Stored dataset items
- Opening Delimiter -

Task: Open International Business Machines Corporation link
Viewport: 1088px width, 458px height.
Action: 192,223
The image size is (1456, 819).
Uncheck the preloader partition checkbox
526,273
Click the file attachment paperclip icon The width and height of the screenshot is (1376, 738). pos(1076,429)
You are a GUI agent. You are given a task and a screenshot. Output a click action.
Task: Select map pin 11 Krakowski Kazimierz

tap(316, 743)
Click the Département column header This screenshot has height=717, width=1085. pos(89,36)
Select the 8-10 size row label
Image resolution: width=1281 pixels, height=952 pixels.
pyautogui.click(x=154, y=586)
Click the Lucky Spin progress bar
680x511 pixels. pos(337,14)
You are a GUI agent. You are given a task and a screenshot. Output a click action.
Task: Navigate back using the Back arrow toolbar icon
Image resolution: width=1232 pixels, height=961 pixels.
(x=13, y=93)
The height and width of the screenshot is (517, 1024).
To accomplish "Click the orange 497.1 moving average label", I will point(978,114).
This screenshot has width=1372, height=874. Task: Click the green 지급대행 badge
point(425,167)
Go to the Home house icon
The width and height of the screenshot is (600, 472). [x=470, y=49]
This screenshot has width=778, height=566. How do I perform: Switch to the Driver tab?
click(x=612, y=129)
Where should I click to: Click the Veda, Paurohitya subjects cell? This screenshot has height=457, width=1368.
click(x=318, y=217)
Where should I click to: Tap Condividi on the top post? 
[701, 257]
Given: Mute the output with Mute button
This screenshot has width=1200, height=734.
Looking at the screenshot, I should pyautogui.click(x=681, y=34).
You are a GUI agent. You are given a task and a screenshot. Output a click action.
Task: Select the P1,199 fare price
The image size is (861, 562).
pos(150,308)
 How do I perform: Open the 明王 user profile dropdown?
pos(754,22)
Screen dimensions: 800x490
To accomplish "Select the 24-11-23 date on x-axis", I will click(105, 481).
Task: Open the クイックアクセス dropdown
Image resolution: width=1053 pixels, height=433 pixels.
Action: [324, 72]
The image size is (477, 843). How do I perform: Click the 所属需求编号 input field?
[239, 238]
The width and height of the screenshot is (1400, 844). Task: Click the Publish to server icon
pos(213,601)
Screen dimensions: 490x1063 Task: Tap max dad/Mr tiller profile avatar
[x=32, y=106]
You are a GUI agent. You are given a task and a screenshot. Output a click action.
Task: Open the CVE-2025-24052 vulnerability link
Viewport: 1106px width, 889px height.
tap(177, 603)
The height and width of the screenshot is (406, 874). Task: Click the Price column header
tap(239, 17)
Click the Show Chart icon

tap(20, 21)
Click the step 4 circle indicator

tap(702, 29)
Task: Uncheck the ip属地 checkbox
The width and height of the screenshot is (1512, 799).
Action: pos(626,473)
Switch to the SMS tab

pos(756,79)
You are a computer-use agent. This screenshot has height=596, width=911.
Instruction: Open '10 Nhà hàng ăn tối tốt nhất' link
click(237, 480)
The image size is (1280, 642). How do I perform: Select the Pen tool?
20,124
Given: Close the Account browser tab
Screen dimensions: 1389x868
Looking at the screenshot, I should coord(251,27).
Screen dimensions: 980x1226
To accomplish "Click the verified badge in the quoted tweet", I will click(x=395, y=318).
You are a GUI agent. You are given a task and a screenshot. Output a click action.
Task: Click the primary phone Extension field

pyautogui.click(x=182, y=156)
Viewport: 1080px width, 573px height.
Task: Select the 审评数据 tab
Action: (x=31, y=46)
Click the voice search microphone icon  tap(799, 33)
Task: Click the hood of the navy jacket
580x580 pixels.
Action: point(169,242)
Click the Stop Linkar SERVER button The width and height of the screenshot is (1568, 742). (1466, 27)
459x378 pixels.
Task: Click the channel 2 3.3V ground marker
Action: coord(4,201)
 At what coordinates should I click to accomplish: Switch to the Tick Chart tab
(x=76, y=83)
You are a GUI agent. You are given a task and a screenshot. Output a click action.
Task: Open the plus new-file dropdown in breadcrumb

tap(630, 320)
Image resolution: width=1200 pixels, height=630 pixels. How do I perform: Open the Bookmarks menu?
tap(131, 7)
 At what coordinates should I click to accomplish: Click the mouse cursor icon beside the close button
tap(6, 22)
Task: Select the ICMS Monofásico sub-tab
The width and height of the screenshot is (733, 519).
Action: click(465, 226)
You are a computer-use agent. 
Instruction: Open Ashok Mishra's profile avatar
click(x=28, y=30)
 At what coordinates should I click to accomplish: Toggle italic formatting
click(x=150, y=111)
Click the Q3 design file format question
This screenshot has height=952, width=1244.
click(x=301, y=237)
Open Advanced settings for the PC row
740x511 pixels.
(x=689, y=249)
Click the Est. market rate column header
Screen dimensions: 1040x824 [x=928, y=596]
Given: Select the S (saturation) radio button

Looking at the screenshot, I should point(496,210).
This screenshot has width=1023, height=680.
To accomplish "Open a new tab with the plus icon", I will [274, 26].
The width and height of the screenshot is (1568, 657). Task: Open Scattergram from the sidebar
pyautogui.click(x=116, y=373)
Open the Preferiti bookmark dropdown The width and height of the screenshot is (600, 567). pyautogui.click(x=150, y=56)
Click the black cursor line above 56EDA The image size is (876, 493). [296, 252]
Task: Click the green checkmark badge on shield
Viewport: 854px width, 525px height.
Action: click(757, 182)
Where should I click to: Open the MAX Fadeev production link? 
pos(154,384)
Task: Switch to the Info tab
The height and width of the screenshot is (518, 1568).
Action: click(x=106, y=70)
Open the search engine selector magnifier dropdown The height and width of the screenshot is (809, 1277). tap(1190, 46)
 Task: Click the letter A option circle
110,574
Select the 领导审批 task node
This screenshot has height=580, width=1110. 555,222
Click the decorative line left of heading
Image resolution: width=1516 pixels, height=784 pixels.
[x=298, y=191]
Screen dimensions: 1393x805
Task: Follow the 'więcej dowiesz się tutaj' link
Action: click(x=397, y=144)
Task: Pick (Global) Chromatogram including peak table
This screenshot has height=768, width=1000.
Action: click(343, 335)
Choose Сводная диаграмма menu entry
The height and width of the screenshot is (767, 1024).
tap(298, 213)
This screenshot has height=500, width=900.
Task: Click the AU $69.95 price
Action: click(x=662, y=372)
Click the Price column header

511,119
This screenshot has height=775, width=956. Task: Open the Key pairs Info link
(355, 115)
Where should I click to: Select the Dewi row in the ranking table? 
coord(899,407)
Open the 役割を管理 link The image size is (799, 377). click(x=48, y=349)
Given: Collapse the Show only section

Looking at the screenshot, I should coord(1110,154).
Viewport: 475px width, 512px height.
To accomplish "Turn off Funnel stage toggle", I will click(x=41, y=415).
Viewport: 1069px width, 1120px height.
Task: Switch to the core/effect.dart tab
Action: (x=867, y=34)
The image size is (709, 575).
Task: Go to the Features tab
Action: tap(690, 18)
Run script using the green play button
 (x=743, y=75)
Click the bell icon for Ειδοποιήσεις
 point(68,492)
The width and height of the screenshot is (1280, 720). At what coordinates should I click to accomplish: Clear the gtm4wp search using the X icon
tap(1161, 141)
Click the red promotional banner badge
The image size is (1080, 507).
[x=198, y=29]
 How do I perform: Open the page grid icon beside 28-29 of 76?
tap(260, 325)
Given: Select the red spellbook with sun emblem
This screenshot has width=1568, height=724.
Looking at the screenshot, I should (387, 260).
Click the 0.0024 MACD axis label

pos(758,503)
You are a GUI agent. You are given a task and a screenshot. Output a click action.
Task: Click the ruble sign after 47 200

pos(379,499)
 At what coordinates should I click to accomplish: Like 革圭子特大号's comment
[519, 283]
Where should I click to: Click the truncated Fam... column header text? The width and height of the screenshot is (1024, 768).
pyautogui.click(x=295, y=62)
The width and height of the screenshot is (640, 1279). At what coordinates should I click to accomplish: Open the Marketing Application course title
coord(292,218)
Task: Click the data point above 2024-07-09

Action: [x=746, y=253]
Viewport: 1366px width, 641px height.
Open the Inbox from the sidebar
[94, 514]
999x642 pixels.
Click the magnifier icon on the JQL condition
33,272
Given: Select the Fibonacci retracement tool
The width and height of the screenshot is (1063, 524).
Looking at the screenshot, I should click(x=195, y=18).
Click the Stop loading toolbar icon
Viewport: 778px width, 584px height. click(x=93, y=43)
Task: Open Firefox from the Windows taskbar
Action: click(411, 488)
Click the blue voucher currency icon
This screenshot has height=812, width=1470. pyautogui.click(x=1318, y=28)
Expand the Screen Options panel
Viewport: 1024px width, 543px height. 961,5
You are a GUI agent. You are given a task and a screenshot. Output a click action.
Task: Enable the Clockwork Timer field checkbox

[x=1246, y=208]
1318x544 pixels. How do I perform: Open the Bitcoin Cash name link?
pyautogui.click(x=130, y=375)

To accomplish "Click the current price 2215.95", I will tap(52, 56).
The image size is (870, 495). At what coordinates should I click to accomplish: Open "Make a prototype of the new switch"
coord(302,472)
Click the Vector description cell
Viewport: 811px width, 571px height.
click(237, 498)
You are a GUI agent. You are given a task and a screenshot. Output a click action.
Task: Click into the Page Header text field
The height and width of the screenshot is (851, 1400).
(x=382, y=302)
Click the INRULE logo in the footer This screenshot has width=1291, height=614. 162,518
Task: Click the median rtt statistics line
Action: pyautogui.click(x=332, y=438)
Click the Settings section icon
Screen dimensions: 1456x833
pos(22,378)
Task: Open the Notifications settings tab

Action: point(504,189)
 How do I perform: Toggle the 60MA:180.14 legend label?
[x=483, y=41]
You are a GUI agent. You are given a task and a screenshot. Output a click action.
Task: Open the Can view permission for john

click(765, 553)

- Closing Delimiter -

▶ Required work: After locating the line with "The height and width of the screenshot is (518, 1568)." above, return that line and every later line through the one with "Task: Pick (Global)", word for word and with nothing else.

▶ The answer:
The height and width of the screenshot is (518, 1568).
Action: click(x=106, y=70)
Open the search engine selector magnifier dropdown The height and width of the screenshot is (809, 1277). tap(1190, 46)
 Task: Click the letter A option circle
110,574
Select the 领导审批 task node
This screenshot has height=580, width=1110. 555,222
Click the decorative line left of heading
Image resolution: width=1516 pixels, height=784 pixels.
[x=298, y=191]
Screen dimensions: 1393x805
Task: Follow the 'więcej dowiesz się tutaj' link
Action: click(x=397, y=144)
Task: Pick (Global) Chromatogram including peak table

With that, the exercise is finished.